#### [About this exercise]
Repeat the listing beneath this line exactly, keeping every character.

___ Input for this task ___

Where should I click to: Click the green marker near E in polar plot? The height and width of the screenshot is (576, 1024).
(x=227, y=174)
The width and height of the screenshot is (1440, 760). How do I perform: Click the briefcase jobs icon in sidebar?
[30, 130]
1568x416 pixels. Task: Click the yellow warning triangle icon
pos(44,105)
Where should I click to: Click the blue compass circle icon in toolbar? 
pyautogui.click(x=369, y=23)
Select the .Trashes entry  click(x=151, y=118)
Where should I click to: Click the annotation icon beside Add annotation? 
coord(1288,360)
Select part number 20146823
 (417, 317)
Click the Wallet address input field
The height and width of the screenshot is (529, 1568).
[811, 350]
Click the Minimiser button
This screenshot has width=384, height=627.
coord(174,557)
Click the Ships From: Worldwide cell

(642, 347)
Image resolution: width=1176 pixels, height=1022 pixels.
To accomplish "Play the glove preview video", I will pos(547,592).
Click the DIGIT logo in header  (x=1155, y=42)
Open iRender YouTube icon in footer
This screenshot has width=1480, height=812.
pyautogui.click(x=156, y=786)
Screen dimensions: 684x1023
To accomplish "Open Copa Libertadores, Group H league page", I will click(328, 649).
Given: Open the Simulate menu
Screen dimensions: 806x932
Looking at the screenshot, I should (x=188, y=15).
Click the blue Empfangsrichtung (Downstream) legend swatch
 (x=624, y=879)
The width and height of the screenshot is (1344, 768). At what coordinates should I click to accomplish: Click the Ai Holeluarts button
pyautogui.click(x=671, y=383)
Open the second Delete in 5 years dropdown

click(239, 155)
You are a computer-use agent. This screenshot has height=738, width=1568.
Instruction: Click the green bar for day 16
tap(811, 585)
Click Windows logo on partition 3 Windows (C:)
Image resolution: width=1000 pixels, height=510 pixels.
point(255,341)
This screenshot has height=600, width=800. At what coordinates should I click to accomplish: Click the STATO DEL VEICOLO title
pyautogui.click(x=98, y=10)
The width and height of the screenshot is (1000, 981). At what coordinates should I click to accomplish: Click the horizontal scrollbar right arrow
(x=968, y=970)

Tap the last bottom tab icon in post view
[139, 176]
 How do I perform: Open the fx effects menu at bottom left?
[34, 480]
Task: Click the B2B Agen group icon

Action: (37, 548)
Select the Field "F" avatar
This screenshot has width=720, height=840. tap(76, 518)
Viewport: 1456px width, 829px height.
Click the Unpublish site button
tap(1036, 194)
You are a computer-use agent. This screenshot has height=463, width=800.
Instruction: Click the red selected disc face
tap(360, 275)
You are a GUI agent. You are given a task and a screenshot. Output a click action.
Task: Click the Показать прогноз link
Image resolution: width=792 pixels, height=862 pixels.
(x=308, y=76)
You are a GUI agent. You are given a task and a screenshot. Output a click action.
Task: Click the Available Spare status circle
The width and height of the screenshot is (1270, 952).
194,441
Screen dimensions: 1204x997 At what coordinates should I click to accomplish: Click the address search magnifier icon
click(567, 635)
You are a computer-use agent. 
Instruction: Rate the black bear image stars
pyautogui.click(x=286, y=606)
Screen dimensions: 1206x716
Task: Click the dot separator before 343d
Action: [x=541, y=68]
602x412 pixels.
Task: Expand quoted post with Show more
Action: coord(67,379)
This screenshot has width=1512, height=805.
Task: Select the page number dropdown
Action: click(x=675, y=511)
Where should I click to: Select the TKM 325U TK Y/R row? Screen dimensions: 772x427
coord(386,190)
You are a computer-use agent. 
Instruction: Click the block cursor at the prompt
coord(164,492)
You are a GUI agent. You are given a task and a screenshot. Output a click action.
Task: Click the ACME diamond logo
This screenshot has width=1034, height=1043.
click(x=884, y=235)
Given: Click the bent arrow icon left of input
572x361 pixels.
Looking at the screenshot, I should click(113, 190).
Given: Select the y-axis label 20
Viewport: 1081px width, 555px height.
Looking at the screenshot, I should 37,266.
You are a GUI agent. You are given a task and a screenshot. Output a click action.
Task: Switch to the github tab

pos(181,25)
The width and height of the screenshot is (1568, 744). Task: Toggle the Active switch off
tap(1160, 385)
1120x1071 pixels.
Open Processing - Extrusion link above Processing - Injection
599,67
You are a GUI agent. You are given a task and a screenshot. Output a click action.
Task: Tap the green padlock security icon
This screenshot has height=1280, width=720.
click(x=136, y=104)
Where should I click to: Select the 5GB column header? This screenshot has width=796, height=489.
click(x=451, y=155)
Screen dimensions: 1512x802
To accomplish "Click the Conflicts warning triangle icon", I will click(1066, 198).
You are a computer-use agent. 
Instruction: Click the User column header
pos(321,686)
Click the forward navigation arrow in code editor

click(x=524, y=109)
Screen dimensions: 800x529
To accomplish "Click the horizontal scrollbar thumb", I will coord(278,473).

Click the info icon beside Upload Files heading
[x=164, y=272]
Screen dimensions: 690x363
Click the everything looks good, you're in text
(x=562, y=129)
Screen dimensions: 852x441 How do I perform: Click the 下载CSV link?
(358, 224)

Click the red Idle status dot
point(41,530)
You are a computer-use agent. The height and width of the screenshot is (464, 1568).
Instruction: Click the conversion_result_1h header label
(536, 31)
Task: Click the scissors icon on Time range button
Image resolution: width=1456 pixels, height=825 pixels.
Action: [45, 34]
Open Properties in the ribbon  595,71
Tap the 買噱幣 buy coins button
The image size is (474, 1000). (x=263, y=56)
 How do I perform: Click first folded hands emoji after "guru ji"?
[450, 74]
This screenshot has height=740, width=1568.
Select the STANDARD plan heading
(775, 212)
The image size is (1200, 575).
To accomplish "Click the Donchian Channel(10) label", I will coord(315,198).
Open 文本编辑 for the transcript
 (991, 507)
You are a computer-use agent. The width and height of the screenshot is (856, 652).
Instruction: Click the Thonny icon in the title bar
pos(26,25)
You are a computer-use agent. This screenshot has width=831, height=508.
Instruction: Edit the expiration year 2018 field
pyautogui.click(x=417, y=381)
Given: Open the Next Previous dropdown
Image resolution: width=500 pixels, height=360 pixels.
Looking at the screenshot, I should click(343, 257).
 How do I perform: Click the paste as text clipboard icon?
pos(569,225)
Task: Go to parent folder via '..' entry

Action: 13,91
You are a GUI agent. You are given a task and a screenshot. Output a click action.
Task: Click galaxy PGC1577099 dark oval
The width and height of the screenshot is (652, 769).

___

#### [Finished task]
Where should I click to: Click the green marker near E in polar plot? The height and width of the screenshot is (576, 1024).
(x=227, y=174)
The width and height of the screenshot is (1440, 760). How do I perform: Click the briefcase jobs icon in sidebar?
[30, 130]
1568x416 pixels. Task: Click the yellow warning triangle icon
pos(44,105)
Where should I click to: Click the blue compass circle icon in toolbar? 
pyautogui.click(x=369, y=23)
Select the .Trashes entry  click(x=151, y=118)
Where should I click to: Click the annotation icon beside Add annotation? 
coord(1288,360)
Select part number 20146823
 (417, 317)
Click the Wallet address input field
The height and width of the screenshot is (529, 1568).
[811, 350]
Click the Minimiser button
This screenshot has width=384, height=627.
coord(174,557)
Click the Ships From: Worldwide cell

(642, 347)
Image resolution: width=1176 pixels, height=1022 pixels.
To accomplish "Play the glove preview video", I will pos(547,592).
Click the DIGIT logo in header  (x=1155, y=42)
Open iRender YouTube icon in footer
This screenshot has width=1480, height=812.
pyautogui.click(x=156, y=786)
Screen dimensions: 684x1023
To accomplish "Open Copa Libertadores, Group H league page", I will click(328, 649).
Given: Open the Simulate menu
Screen dimensions: 806x932
Looking at the screenshot, I should (x=188, y=15).
Click the blue Empfangsrichtung (Downstream) legend swatch
 (x=624, y=879)
The width and height of the screenshot is (1344, 768). At what coordinates should I click to accomplish: Click the Ai Holeluarts button
pyautogui.click(x=671, y=383)
Open the second Delete in 5 years dropdown

click(239, 155)
You are a computer-use agent. This screenshot has height=738, width=1568.
Instruction: Click the green bar for day 16
tap(811, 585)
Click Windows logo on partition 3 Windows (C:)
Image resolution: width=1000 pixels, height=510 pixels.
point(255,341)
This screenshot has height=600, width=800. At what coordinates should I click to accomplish: Click the STATO DEL VEICOLO title
pyautogui.click(x=98, y=10)
The width and height of the screenshot is (1000, 981). At what coordinates should I click to accomplish: Click the horizontal scrollbar right arrow
(x=968, y=970)

Tap the last bottom tab icon in post view
[139, 176]
 How do I perform: Open the fx effects menu at bottom left?
[34, 480]
Task: Click the B2B Agen group icon

Action: (37, 548)
Select the Field "F" avatar
This screenshot has width=720, height=840. tap(76, 518)
Viewport: 1456px width, 829px height.
Click the Unpublish site button
tap(1036, 194)
You are a computer-use agent. This screenshot has height=463, width=800.
Instruction: Click the red selected disc face
tap(360, 275)
You are a GUI agent. You are given a task and a screenshot. Output a click action.
Task: Click the Показать прогноз link
Image resolution: width=792 pixels, height=862 pixels.
(x=308, y=76)
You are a GUI agent. You are given a task and a screenshot. Output a click action.
Task: Click the Available Spare status circle
The width and height of the screenshot is (1270, 952).
194,441
Screen dimensions: 1204x997 At what coordinates should I click to accomplish: Click the address search magnifier icon
click(567, 635)
You are a computer-use agent. 
Instruction: Rate the black bear image stars
pyautogui.click(x=286, y=606)
Screen dimensions: 1206x716
Task: Click the dot separator before 343d
Action: [x=541, y=68]
602x412 pixels.
Task: Expand quoted post with Show more
Action: coord(67,379)
This screenshot has width=1512, height=805.
Task: Select the page number dropdown
Action: click(x=675, y=511)
Where should I click to: Select the TKM 325U TK Y/R row? Screen dimensions: 772x427
coord(386,190)
You are a computer-use agent. 
Instruction: Click the block cursor at the prompt
coord(164,492)
You are a GUI agent. You are given a task and a screenshot. Output a click action.
Task: Click the ACME diamond logo
This screenshot has width=1034, height=1043.
click(x=884, y=235)
Given: Click the bent arrow icon left of input
572x361 pixels.
Looking at the screenshot, I should click(113, 190).
Given: Select the y-axis label 20
Viewport: 1081px width, 555px height.
Looking at the screenshot, I should 37,266.
You are a GUI agent. You are given a task and a screenshot. Output a click action.
Task: Switch to the github tab

pos(181,25)
The width and height of the screenshot is (1568, 744). Task: Toggle the Active switch off
tap(1160, 385)
1120x1071 pixels.
Open Processing - Extrusion link above Processing - Injection
599,67
You are a GUI agent. You are given a task and a screenshot. Output a click action.
Task: Tap the green padlock security icon
This screenshot has height=1280, width=720.
click(x=136, y=104)
Where should I click to: Select the 5GB column header? This screenshot has width=796, height=489.
click(x=451, y=155)
Screen dimensions: 1512x802
To accomplish "Click the Conflicts warning triangle icon", I will click(1066, 198).
You are a computer-use agent. 
Instruction: Click the User column header
pos(321,686)
Click the forward navigation arrow in code editor

click(x=524, y=109)
Screen dimensions: 800x529
To accomplish "Click the horizontal scrollbar thumb", I will coord(278,473).

Click the info icon beside Upload Files heading
[x=164, y=272]
Screen dimensions: 690x363
Click the everything looks good, you're in text
(x=562, y=129)
Screen dimensions: 852x441 How do I perform: Click the 下载CSV link?
(358, 224)

Click the red Idle status dot
point(41,530)
You are a computer-use agent. The height and width of the screenshot is (464, 1568).
Instruction: Click the conversion_result_1h header label
(536, 31)
Task: Click the scissors icon on Time range button
Image resolution: width=1456 pixels, height=825 pixels.
Action: [45, 34]
Open Properties in the ribbon  595,71
Tap the 買噱幣 buy coins button
The image size is (474, 1000). (x=263, y=56)
 How do I perform: Click first folded hands emoji after "guru ji"?
[450, 74]
This screenshot has height=740, width=1568.
Select the STANDARD plan heading
(775, 212)
The image size is (1200, 575).
To accomplish "Click the Donchian Channel(10) label", I will coord(315,198).
Open 文本编辑 for the transcript
 (991, 507)
You are a computer-use agent. The width and height of the screenshot is (856, 652).
Instruction: Click the Thonny icon in the title bar
pos(26,25)
You are a computer-use agent. This screenshot has width=831, height=508.
Instruction: Edit the expiration year 2018 field
pyautogui.click(x=417, y=381)
Given: Open the Next Previous dropdown
Image resolution: width=500 pixels, height=360 pixels.
Looking at the screenshot, I should click(343, 257).
 How do I perform: Click the paste as text clipboard icon?
pos(569,225)
Task: Go to parent folder via '..' entry

Action: 13,91
You are a GUI agent. You are given a task and a screenshot. Output a click action.
Task: Click galaxy PGC1577099 dark oval
The width and height of the screenshot is (652, 769).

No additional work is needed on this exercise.